Former mayor Baesler denied the charge at the time, as he did again last week.
"The decision to put the museum in Victorian Square had nothing to do with the Webbs. It was the best location we could find. It was downtown. It was in Victorian Square, which everybody hoped would have been a little more successful," he said. "But it had nothing to do with the Webbs, absolutely nothing."
The city came up with the idea for the Children's Museum and put up the money to build it.
Altogether, the city put up about $1.4 million, according to Herald-Leader archives, in capital improvements to renovate 20,000 square feet in Victorian Square to become exhibit and public space.
Pam Miller and others raised an additional $200,000 from private donors for exhibits.
Operating costs were projected near $400,000 annually. Baesler said during the planning stages that he thought the city should be prepared the first two or three years "to bite a $200,000 to $300,000 deficit."
In a worst-case scenario, with no private-sector donations, the city might have to subsidize the operating expenses of about $350,000 annually for several years, he said.
The figures did not include the cost of leasing space in Victorian Square for about $64,000 annually, Baesler said.
Miller said she did not know how successful the Explorium had been in recent years. In its early years, "It was the most popular facility we had in Lexington. More than 200,000 people a year were going there," she said.
"It's been a great resource, and I would hate to see it fall on hard times, or fall apart. That would be terrible," she said.
"Good people running a good organization"
Even today, city support remains important to the economic stability of the Explorium, which is a partner-agency with the city.
The city contributes $169,000 annually from its general fund budget.
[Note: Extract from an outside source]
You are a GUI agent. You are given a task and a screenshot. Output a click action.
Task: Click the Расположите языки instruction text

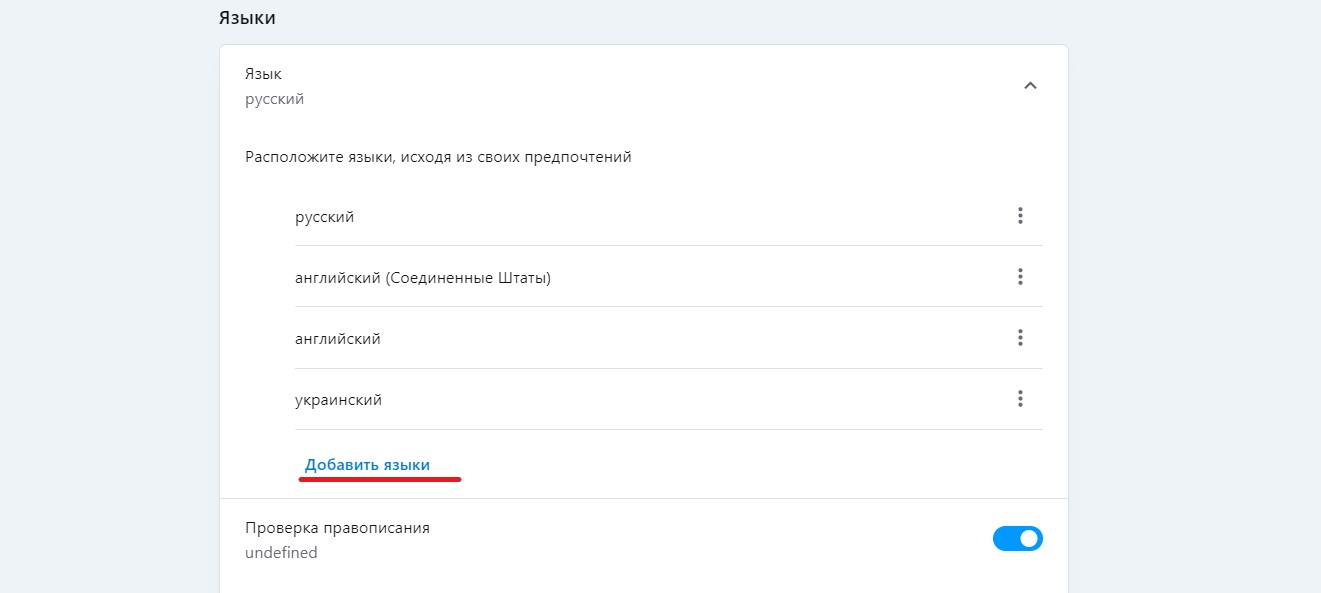(438, 157)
For many years, Lexington Fayette Urban County Government paid the museum's bills and provided some other support services. When the city converted to the PeopleSoft computer program, it was discovered that the city had paid more of the bills than the museum had money to reimburse the city, spokeswoman Susan Straub said Tuesday. The museum owed the city $197,000.
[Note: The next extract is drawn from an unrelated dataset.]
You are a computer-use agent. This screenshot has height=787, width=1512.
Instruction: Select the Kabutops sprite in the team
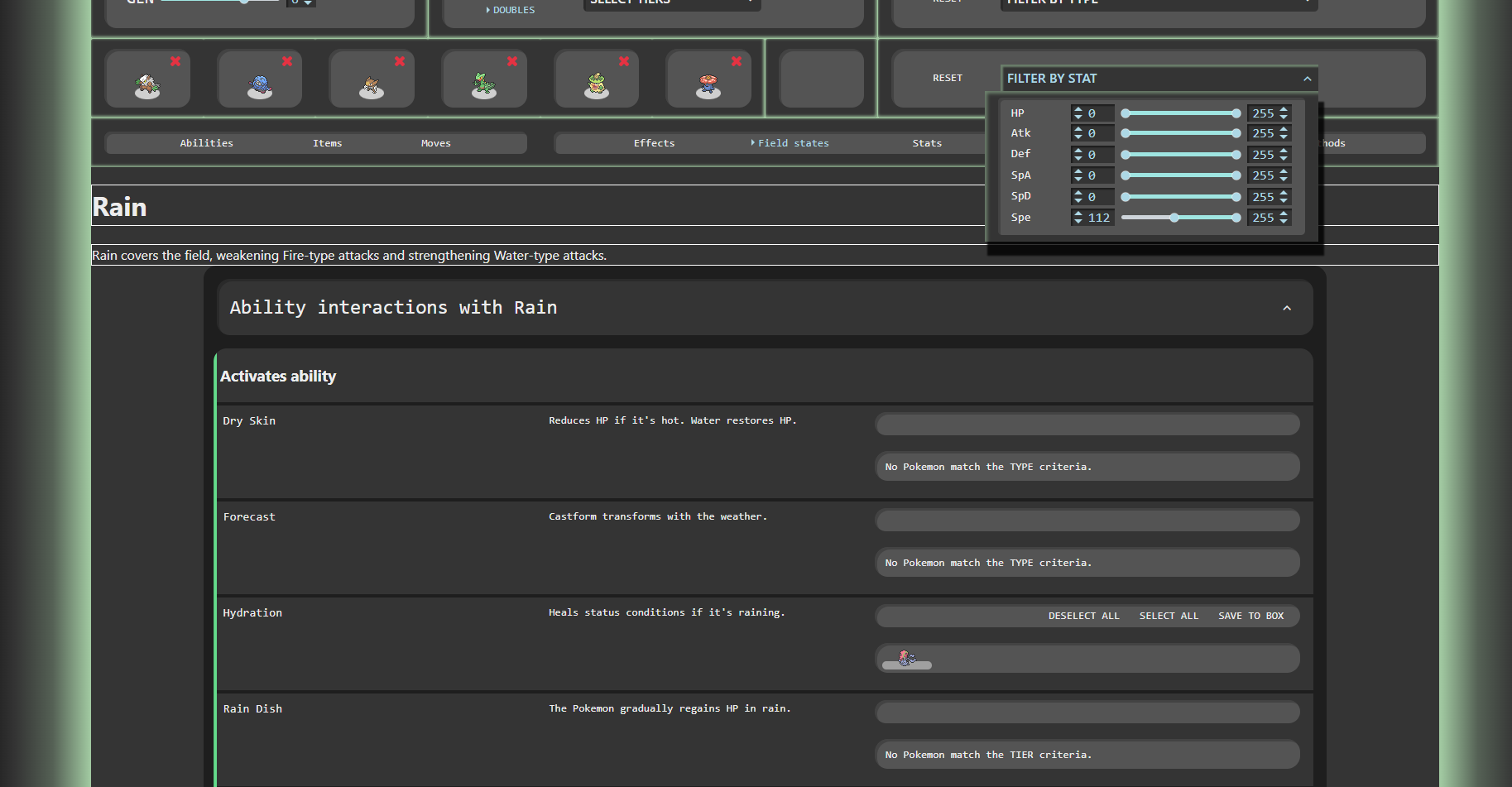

The Explorium has been working off what it owes through in-kind services such as participating in children's activities with the Parks Department and offering free admisson to the public, Straub said.
Straub said it was premature for Mayor Jim Gray to weigh in on the Explorium's current situation.
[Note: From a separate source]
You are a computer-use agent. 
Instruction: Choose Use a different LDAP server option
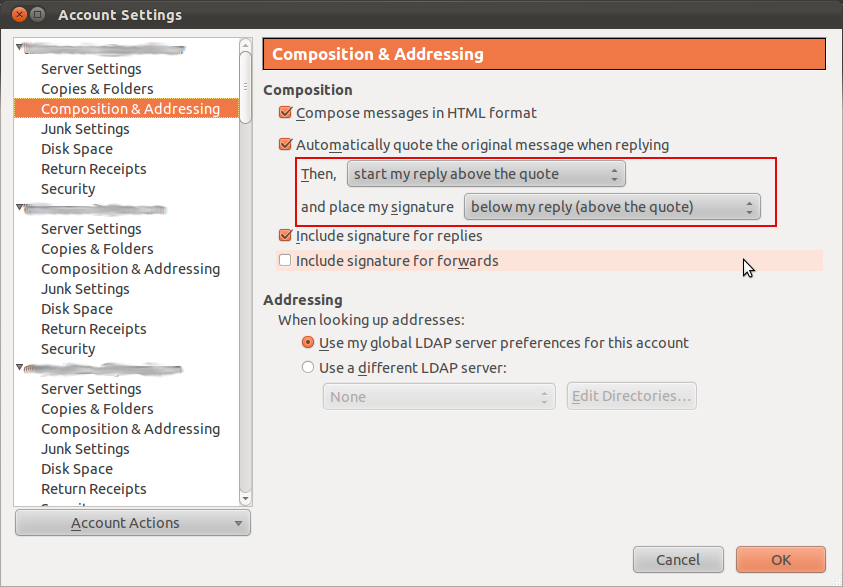click(308, 368)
The museum's budget is $639,000 for fiscal year 2013. In addition to the city's contribution, revenue includes $343,000 from admissions, birthday parties, classes and activities. The Kentucky Arts Council gives $23,000 for programming. The museum raises $86,000 in contributions.
Explorium attendance dropped in recent years to 51,000 in fiscal year 2011; an additional 10,000 attended to off-site activities conducted by museum staff. Staff was cut to one full-time employee and a handful of part-time people.
But in the first six months of fiscal year 2013 (July 1 to Dec. 31), museum operations have turned a corner, Martin said.
Attendance has increased 25 percent, and earned revenue is up 16 percent, and expenses have been kept in check, Martin said. "We've been turning people away for birthday parties — not the case a year ago," she said. Martin did say contributions are down, but she did not provide specifics.
Complaints that the museum looked dirty and exhibits were broken have been addressed. "We have aware of those complaints. We are working very hard to address them," Martin said.
The museum was cleaned and repainted. Exhibits are monitored several times a day. Two new exhibits will open in the next three months. Staff has been increased to five full-time and six part-time workers.
Martin said she was hopeful about the museum's future.
Dudley Webb said on Friday, "Everybody is trying to make it work. They are good people running a good organization. I think it is a worthy cause."